I am glad upping your calories worked for you! I just had a similar experience and was about to suggest either upping those calories a bit or cutting back on the workouts. I changed my workouts so that I take a day off every fourth day and am eating more like 1500 most days, up to 1700 occasionally, and now I am starting to see some downward movement as well.

I just try to remind myself that if my body thinks I am trying to kill it, it will hold on to the fat for dear life. It is easy to fall into the trap of thinking if things aren't moving fast enough, obviously you should just WORK HARDER!!!! but that's not really the way it works-- really you just have to take care of yourself and be patient.

MISSAZULOJOS Posts: 201
4/6/13 1:58 P

Thank you everyone! Since spark only gives you a range of calories I figured I should stick to the 1200 to get the job done. I didnt realize how active I really am, thank you bodymedia, so I upped my calorie intake to 1550 or more and I lost 3 lbs!!! I really appreciate everyone's input tremendously!!! And so does my body!!! It was starving! emoticon emoticon emoticon

ERICABETH130 SparkPoints: (2,808)
Fitness Minutes: (1,112)
Posts: 83
3/29/13 4:18 P

As backward as this sounds, could you be not eating enough? This happened to me before. Try a day or two at the top of your calorie range and see what happens!

BRANDONPA Posts: 73
3/29/13 4:18 P

I am no doctor nor am I prescribing a diet or recommending anything. However, from personal experience going through weight loss surgery 8 months ago, going into starvation mode doesn't necessarily have to cause your body to save fat and eat muscle. Looking at your tracker that you are sharing for everyone. The biggest problem that I see is that you need to eat more protein. That is what is going to fool your body to still burn fat and save the muscle. After surgery the goal for us was to eat at least 60-70 grams of protein a day. The goal is to get into that starvation where your body is eating fat away but fool it into eating that fat by maintaining a consistent protein intake goal. Plus the other side of starvation diets is that it takes your body at least a month to two months to fully get into that starvation mode. On the flip side it takes 2-3 months to get out of starvation mode as well.

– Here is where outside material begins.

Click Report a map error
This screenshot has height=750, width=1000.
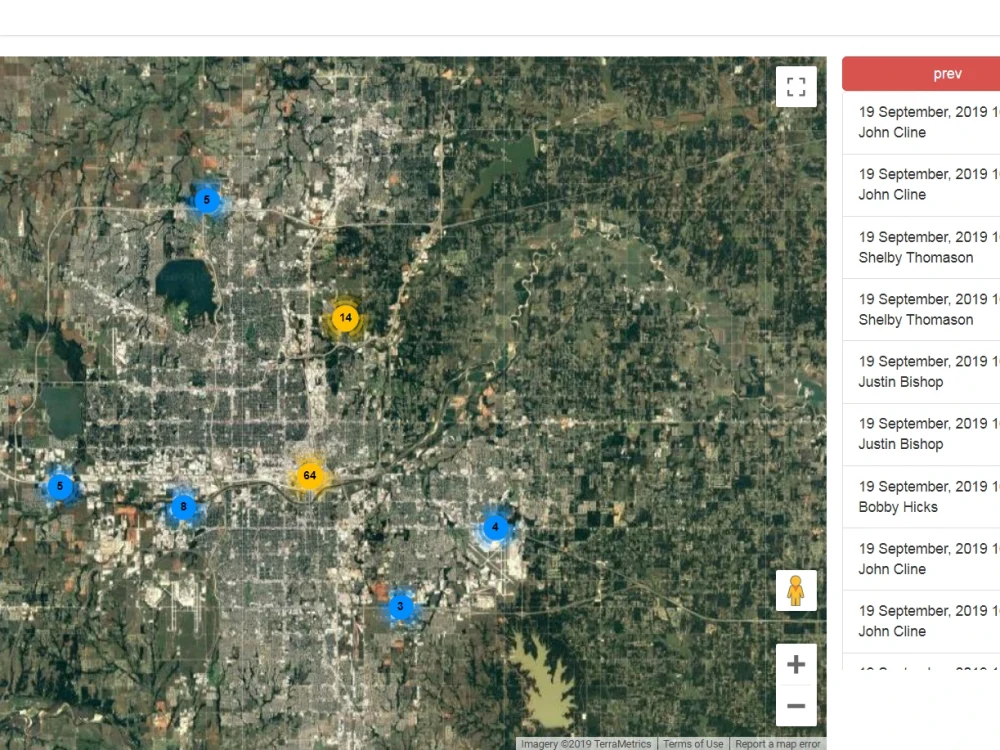click(778, 744)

Again I DON'T recommend going into starvation and if you do get closely monitored by a physician who is trained in this field. I am NOT recommending, I am NOT a physician; I am just providing information that I have had with personal experience with weight loss surgery. Essentially weight loss surgery forces your body into starvation mode and hopefully by the time you are eating enough to get out of starvation mode you trained yourself to eat better.

MELJONES3478 SparkPoints: (15,754)
Fitness Minutes: (6,082)
Posts: 505
3/29/13 3:43 P

I agree with Slimmerkiwi 100%. Have you looked at your nutrition report? Make sure that you are meeting all of your nutrition goals. Run a report and it will tell you what category you are lacking...definitely lots of protein, water, fruits & veggies (fresh)

SLIMMERKIWI SparkPoints: (137,749)
Fitness Minutes: (33,189)
Posts: 21,841
3/29/13 12:40 A

I just had a peek at your Nutrition Tracker. and feel that the bulk of the problem could lie there. IF you are entering all that you eat, then you aren't eating enough. Mostly the calories are around the 1200 - sometimes a wee bit over but also often less. THEN look at your Fitness Tracker. You are burning heaps with walks, hikes etc. I would suggest that you eat less processed foods (unhealthy fats and excess sodium) (M&M's, Fudge Bars, etc.) and increase your quality protein (not processed meats) and fruit/veges. Your weight-loss can move forward, but in a healthy way.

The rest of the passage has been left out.